Whether what Steinbrenner saw was worse than he imagined it could be or simply pretty much what he had expected is known only to him; he watched the game from a luxury suite one deck above the press box and was not available to the media afterward.

And it is unlikely he had spoken to Joe Girardi by the time the media invaded the manager's office on its nightly quest for answers only the owner can accurately provide.

No one knows for sure what approach the Yankees will take to Monday's non-waiver trade deadline. A month ago, they looked like sure sellers, although general manager Brian Cashman still needed to do a selling job on his boss, who was holding out hope for a resurgence, of both the team and its ticket sales.

Then, out of nowhere, the wins started coming: Three of four against the first-place Indians in Cleveland. Three of four against the first-place Baltimore Orioles. Two of three from the first-place San Francisco Giants. Two of three from the surging Houston Astros.

Suddenly, the first three months of the season seemed like a distant and easily forgotten nightmare, and selling didn't seem to be the way to go at all.

But now, here are the Yankees, in Hal Steinbrenner's hometown, playing one of the worst teams in baseball and needing at the very least to win the series to cement their newly won stature as a contending team. Even if it was only for the wild card, and the second wild card at that, it was a lot better than where they seemed to be headed in May, when they were eight games below .500 and firmly in the American League East cellar.

This one, for some reason, seemed to let the air out of several Yankees balloons all at once, because of the quality of opposition (or lack thereof), the absence once again of the offense, and the utter failure of Nova at the tail end of a month in which three of his four other starts had been quite good.
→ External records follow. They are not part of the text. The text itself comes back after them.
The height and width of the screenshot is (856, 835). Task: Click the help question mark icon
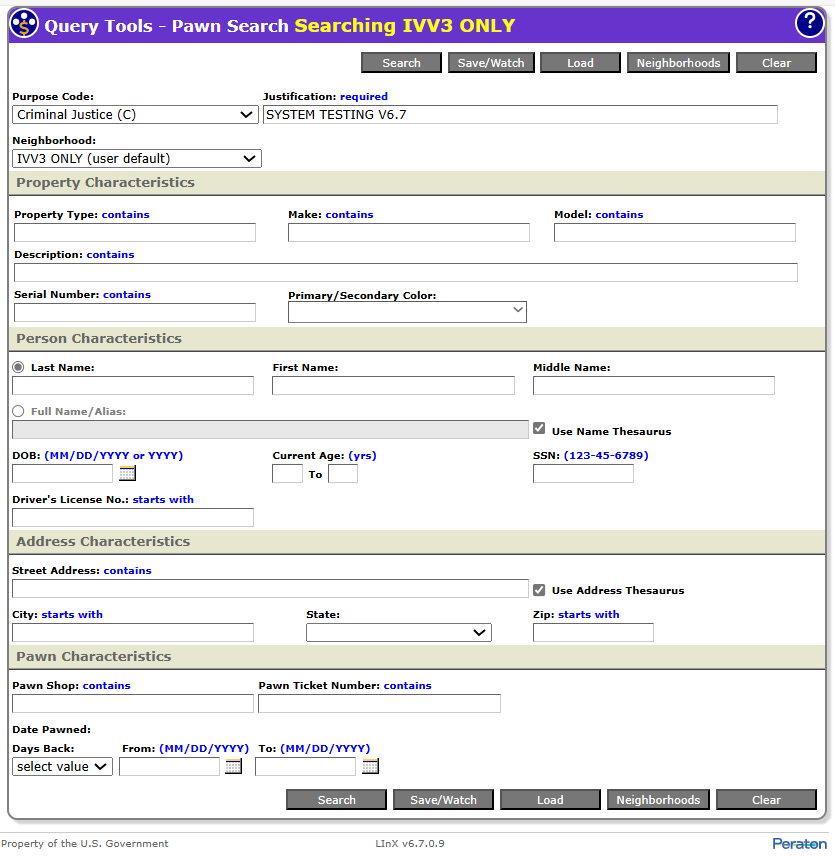click(x=808, y=24)
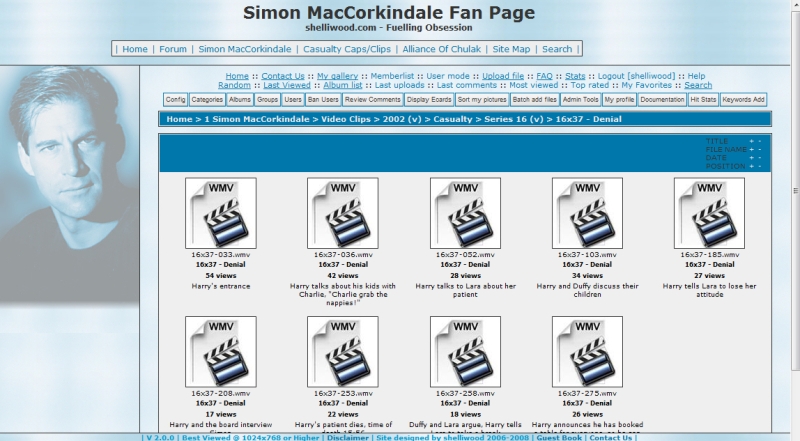
Task: Sort by position descending with minus sign
Action: [x=760, y=165]
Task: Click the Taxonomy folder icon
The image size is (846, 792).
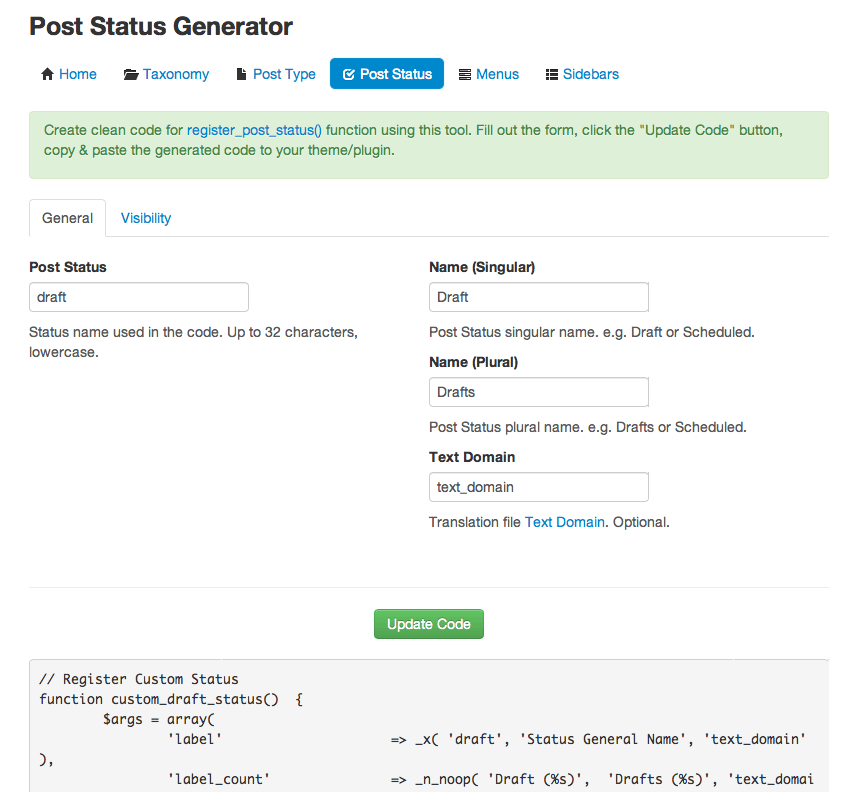Action: [x=131, y=74]
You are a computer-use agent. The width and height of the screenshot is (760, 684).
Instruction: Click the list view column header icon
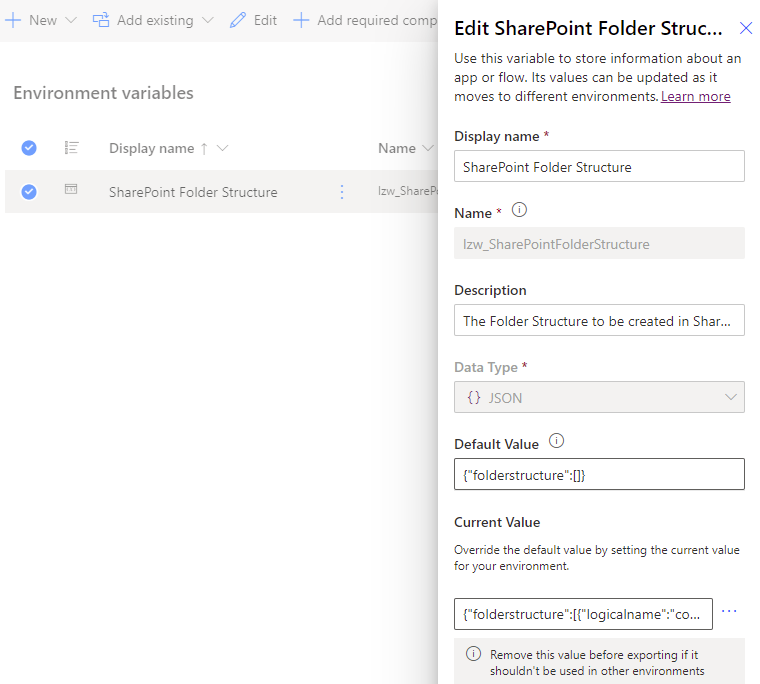[x=71, y=147]
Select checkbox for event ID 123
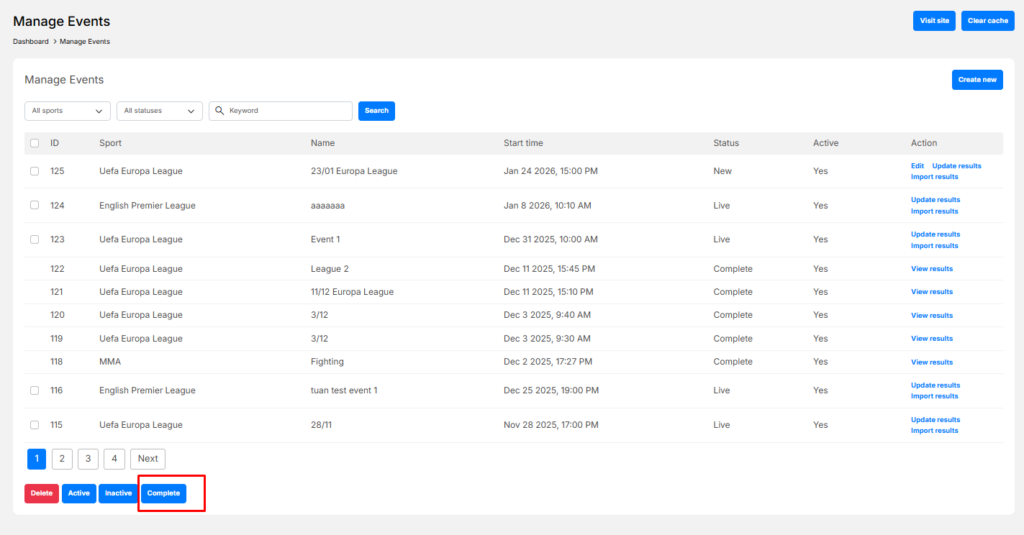Viewport: 1024px width, 535px height. 34,240
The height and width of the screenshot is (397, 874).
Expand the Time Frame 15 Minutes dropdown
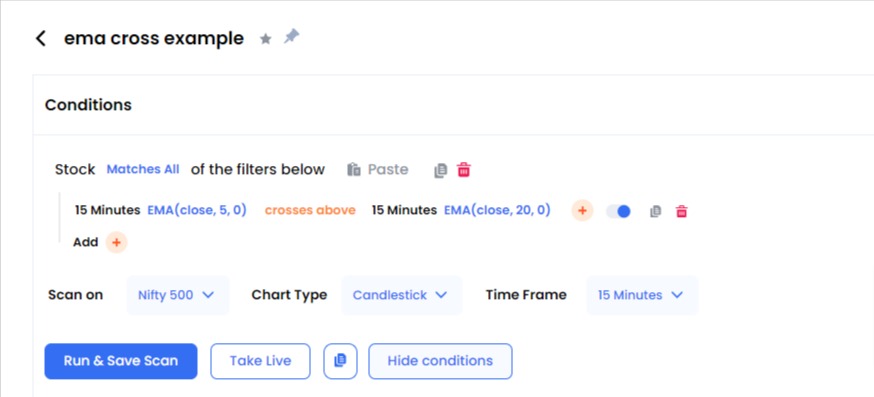coord(642,295)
On this night, Nova was horrendous, allowing that leadoff homer to Logan Forsythe and another, two batters later, to Corey Dickerson; walking three batters; hitting another; falling behind constantly and leaving with one out in the fifth inning after some parting words with plate umpire Laz Diaz, who Nova felt was squeezing him. Nova wound up giving up six hits and five earned runs, his ERA spiking from 4.65 to 4.90. If the Yankees hoped to move him at the deadline, this performance gave them no help -- there were plenty of scouts in the crowd -- nor did it do much to inspire their confidence to keep him in their starting rotation.

"It was bad," Nova said, barely audibly, in the postgame clubhouse. "I got hit in the middle of the plate and fell behind almost every hitter. It was not good."

As for the offense, it started off promisingly enough, with first-inning singles from Jacoby Ellsbury and Carlos Beltran off starter Jake Odorizzi, but Brian McCann (strikeout) and Teixeira (fly out) couldn't get the run home, and the Yankees did not mount another threat until the seventh inning. Which also went nowhere.

The A-Rod single, which followed a one-out single by Chase Headley, gave the Yankees a breath of life that was quickly snuffed out when Brett Gardner grounded into a force and Ellsbury flied out deep to center. The loss left the Yankees two games over .500 and with a run differential of minus-28, perhaps a far more accurate yardstick than any other of the kind of team they truly are.

"Usually, to be a winning team, you have to be pretty close to being on the positive side of that," Girardi said. "To be really over .500, you have to be substantially there.”

It was as close as this team-loyal and media-reticent manager has ever come to calling a spade a spade and admitting what nearly everyone else seems to know about his outfit.

Everyone but the man up in the luxury box, who might have finally gotten an up-close-and-personal look at the reality of the 2015 New York Yankees.